01 February 2006

New Orleans: Dark Tide II

I'm sure a lot of people on the list have heard about the 1919 Boston Molasses Flood, but I was reading a book review about the flood by Stephen Puleo, titled, "Dark Tide: The Great Boston Molasses Flood of 1919." And whatever I read in the book's review, the most fascinating thing was that, although the flood that happened almost a century ago, to me, the conclusions drawn by the Boston flood investigation seem pretty darned relevant to Hurricane Katrina's devastation of New Orleans.

There's a quote about halfway through this book review that particularly jumped out at me. Judge Wilfred Bolster, in his report on the criminal inquest into the events of January 15, 1919 (which led to the eventual lawsuit against US Industrial Alcohol), "blasted the public for its failure both to adequately fund its city inspection departments and to insist on qualified people to staff them":

"The chief blame rests upon the public itself [ ... ] This single accident has cost more in material damage alone than all the supposed economics in the building department. Laws are cheap of passage, costly of importance. They do not execute themselves. A public which, with one eye on the tax rate, provides itself with an administrative equipment 50 percent qualified, has no right to complain that is does not get a 100 percent product - and so far as it accepts political influence as the equivalent of scientific positions which demand such attainment in a high degree, so long it must expect breakdowns in its machinery."

Why is that interesting to me? And what does that have to do with New Orleans? From the "relevant" link above (which I read a good while back but did not then see the correlations between Katrina and the Boston disaster), this quote jumped out at me:

The problem is the US is full of dozens if not hundreds of such "0.5%" events. Each one, if it happened, would be a monumental loss; each one, taken separately, has a favorable ROI if that event happened. For example, fortifying all of California to handle a Richter 9.0 earthquake.

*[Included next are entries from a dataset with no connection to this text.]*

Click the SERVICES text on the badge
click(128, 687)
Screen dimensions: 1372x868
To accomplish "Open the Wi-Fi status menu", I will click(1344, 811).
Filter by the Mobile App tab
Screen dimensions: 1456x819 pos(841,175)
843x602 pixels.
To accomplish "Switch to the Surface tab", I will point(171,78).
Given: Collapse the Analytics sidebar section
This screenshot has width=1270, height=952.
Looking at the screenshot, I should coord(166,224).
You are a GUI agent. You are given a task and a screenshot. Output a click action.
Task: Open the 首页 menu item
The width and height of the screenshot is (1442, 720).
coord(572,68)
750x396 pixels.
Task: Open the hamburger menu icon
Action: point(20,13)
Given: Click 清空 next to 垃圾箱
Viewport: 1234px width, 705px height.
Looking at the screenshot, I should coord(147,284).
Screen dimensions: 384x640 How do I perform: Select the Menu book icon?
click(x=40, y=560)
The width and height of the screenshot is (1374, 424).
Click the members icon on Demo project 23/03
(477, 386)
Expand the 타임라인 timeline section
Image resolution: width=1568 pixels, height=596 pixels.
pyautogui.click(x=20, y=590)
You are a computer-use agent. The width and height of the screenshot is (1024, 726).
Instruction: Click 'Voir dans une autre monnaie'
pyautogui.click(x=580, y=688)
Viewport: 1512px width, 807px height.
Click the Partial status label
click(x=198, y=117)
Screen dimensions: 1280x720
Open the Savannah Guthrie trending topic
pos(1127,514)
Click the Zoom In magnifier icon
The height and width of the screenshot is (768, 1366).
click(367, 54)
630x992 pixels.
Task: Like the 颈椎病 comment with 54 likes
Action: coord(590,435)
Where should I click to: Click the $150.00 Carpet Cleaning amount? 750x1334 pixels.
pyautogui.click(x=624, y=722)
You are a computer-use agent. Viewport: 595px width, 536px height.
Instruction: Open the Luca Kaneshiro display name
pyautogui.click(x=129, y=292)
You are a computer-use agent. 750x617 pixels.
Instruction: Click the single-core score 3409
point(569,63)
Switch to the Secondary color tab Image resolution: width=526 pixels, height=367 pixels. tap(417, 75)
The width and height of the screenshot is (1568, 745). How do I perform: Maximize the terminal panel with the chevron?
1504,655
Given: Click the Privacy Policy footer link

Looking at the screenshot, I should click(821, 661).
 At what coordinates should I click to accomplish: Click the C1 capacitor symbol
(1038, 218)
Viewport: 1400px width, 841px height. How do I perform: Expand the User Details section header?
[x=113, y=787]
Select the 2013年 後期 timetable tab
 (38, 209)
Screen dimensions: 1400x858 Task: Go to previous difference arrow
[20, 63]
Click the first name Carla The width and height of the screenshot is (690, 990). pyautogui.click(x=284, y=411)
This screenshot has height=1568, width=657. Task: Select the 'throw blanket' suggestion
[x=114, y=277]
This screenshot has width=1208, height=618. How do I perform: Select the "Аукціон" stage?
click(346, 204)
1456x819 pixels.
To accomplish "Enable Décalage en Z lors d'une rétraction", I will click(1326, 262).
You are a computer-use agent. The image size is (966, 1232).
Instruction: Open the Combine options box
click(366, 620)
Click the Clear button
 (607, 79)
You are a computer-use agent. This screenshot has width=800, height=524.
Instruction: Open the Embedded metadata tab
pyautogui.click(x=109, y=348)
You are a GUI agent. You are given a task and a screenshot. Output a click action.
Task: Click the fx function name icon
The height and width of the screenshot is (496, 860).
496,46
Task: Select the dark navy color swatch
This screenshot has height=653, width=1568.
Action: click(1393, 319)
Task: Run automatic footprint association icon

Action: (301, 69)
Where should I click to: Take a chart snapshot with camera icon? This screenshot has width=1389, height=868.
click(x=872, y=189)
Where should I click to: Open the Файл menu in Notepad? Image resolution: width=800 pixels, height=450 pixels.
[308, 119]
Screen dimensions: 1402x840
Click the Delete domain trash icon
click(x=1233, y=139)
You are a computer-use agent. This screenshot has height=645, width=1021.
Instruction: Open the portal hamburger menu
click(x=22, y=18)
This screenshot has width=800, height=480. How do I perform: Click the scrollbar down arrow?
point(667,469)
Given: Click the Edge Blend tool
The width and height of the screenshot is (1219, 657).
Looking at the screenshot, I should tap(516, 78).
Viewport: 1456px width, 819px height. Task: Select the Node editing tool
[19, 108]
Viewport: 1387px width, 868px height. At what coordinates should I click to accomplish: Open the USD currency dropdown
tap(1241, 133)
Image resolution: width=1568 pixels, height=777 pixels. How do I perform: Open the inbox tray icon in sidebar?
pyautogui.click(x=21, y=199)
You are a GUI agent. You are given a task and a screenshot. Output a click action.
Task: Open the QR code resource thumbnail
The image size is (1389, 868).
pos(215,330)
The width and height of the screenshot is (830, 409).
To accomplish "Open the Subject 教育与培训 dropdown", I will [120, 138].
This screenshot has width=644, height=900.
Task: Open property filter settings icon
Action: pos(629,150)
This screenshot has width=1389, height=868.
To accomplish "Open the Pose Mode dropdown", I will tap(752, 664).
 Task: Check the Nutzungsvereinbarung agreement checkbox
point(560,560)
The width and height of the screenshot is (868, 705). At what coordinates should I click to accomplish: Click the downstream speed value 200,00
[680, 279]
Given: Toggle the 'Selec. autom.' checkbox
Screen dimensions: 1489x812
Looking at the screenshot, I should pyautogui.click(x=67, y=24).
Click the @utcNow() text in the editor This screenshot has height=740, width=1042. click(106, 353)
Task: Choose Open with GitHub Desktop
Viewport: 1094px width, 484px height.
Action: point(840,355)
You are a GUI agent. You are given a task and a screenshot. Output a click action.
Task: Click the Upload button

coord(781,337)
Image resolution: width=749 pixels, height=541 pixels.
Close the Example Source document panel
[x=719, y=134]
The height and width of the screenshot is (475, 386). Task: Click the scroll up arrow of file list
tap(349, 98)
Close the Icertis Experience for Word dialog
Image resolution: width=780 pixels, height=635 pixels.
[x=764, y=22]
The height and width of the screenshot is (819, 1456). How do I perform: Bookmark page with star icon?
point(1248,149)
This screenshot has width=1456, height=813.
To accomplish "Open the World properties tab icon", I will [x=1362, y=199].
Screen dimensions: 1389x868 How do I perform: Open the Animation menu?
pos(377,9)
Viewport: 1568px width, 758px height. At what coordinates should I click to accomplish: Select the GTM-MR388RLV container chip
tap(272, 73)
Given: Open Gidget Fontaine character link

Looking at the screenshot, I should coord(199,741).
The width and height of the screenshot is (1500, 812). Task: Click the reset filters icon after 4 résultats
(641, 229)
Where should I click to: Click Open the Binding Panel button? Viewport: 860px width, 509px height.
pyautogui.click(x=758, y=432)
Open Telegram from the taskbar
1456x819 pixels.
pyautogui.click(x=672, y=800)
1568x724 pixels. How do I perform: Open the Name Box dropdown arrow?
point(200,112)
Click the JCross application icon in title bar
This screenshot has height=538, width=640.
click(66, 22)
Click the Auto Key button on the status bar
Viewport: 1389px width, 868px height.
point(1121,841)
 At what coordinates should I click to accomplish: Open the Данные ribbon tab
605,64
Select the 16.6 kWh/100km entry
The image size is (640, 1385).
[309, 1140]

Or even a Richter 8.0. Fortifying the middle of the US to handle a Richter 8.0 if (when) the New Madrid fault lets loose again. Closer to (my) home, fortifying most of the Midwest to better withstand a Category 5 tornado. Fortifying the East Coast to withstand a tsunami of the magnitude of the last Indonesia tsunami. And so on and so on and so on...

But the US can't afford to budget for each and every one of these events. As one pundit reported, politics is the sordid business of, however unfairly, setting priorities with limited funds in a world of unlimited projects. We can't plan and build for every "once in every two centuries (99.5%) events" that might happen anywhere in the US.


Was the Katrina disaster the fault of political bungling, underfunding and public negligence as well? In the end, is the public itself culpable, with FEMA, the Federal and state and local governments serving their intended purpose as scapegoats?

1 Comments:

Blogger Lee H. said...

This is an excellent post, man.

I'd say Katrina was more than an 0.5% type of event... people have been saying since I can remember that if the "big one" ever hit (that being a hurricane, not a quake) that the city was screwed. We ran a story on NEXT in 2004 about the projected damages a big storm would inflict- worst case scenario called for the water to be standing in the city for six MONTHS before the levees would be repaired enough for the water to be pumped back out.

The part about the public being to blame, for not wanting to fund projects until it's too late, rings very true though. This is on a whole different scale of seriousness, but think of our local, very Republican "suburb" of Gwinnett county, Georgia.

Huge population growth, plus some of the lowest taxes in the metro Atlanta area. Of course, parents are camping out for 48 hours or more in line to sign their kids up for Little League, because the recreation dept. in Gwinnett is so badly underfunded.

People are so short-sighted when it comes to their money, it seems. They don't want to turn loose of any of it unless there's an IMMEDIATE benefit.